◆ PROBLEM STATEMENT
Where in the material does the word "Open" appear? Copy each line that has it.

◆ DATA PROVIDED

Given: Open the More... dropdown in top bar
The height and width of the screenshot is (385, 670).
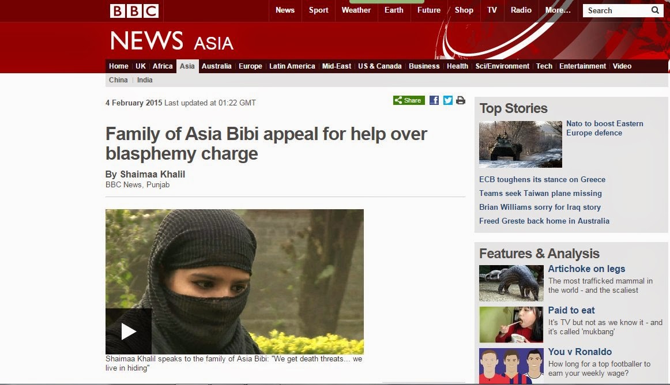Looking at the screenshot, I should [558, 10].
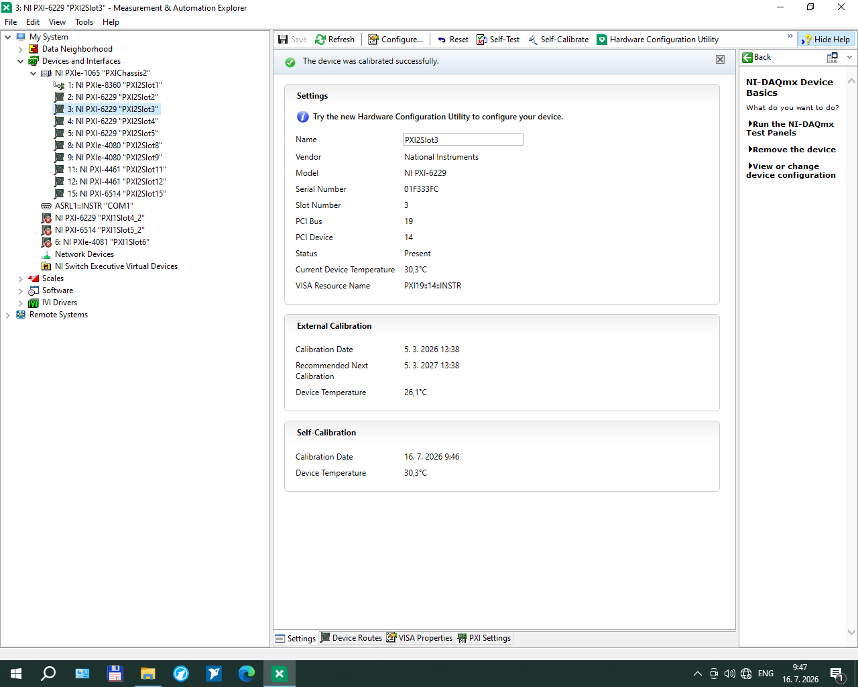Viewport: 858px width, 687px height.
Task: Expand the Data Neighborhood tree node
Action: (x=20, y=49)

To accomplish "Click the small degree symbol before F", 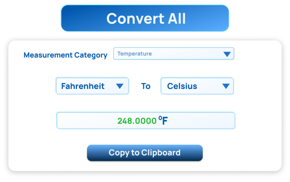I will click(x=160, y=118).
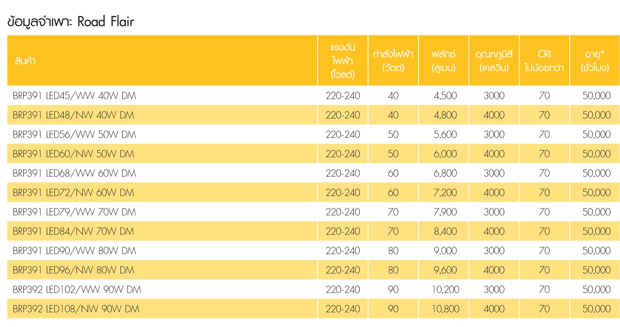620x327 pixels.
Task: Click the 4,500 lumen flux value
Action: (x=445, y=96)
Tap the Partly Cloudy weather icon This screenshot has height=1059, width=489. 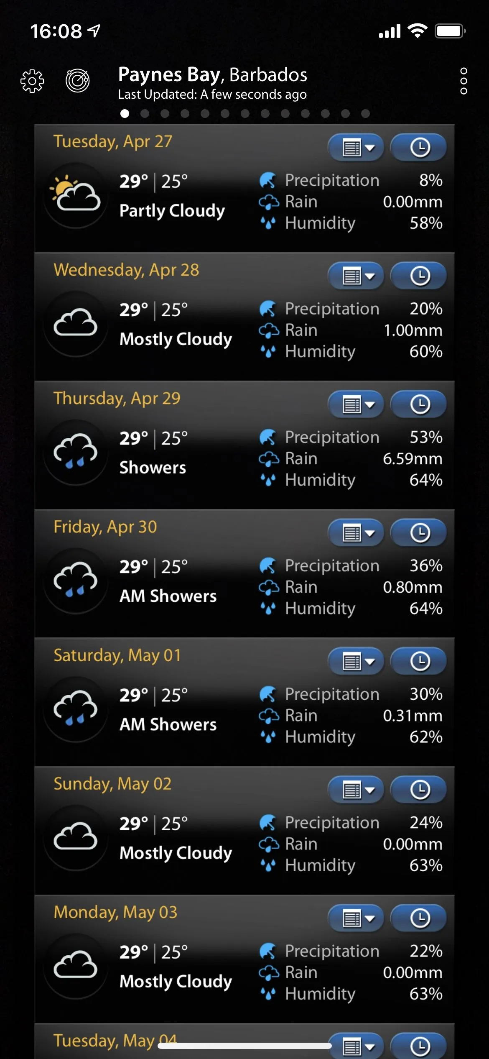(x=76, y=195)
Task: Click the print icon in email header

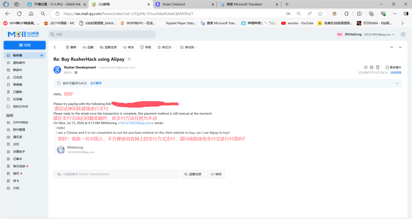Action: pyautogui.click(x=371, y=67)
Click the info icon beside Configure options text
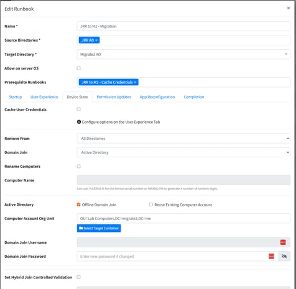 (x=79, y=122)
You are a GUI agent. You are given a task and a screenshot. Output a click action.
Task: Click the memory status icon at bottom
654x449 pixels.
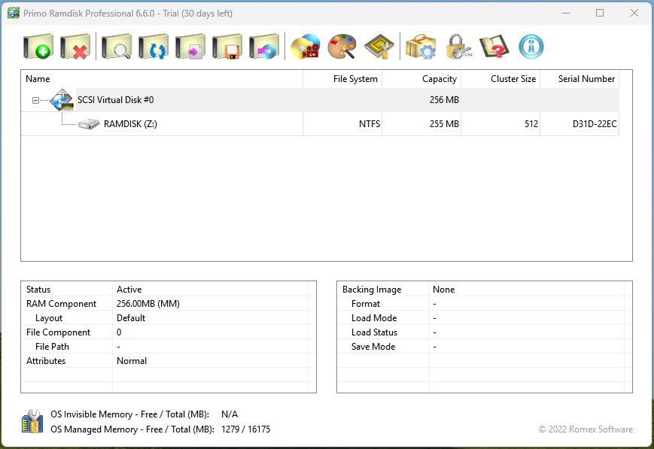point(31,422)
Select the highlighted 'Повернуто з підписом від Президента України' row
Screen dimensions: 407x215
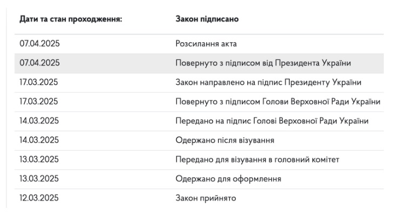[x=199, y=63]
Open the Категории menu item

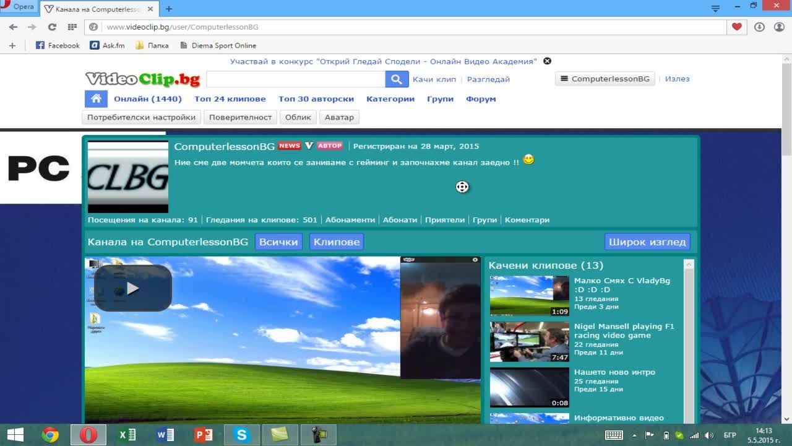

◆ RESPONSE FOR THIS EXERCISE
Given: Open the More... dropdown in top bar
Open the Категории menu item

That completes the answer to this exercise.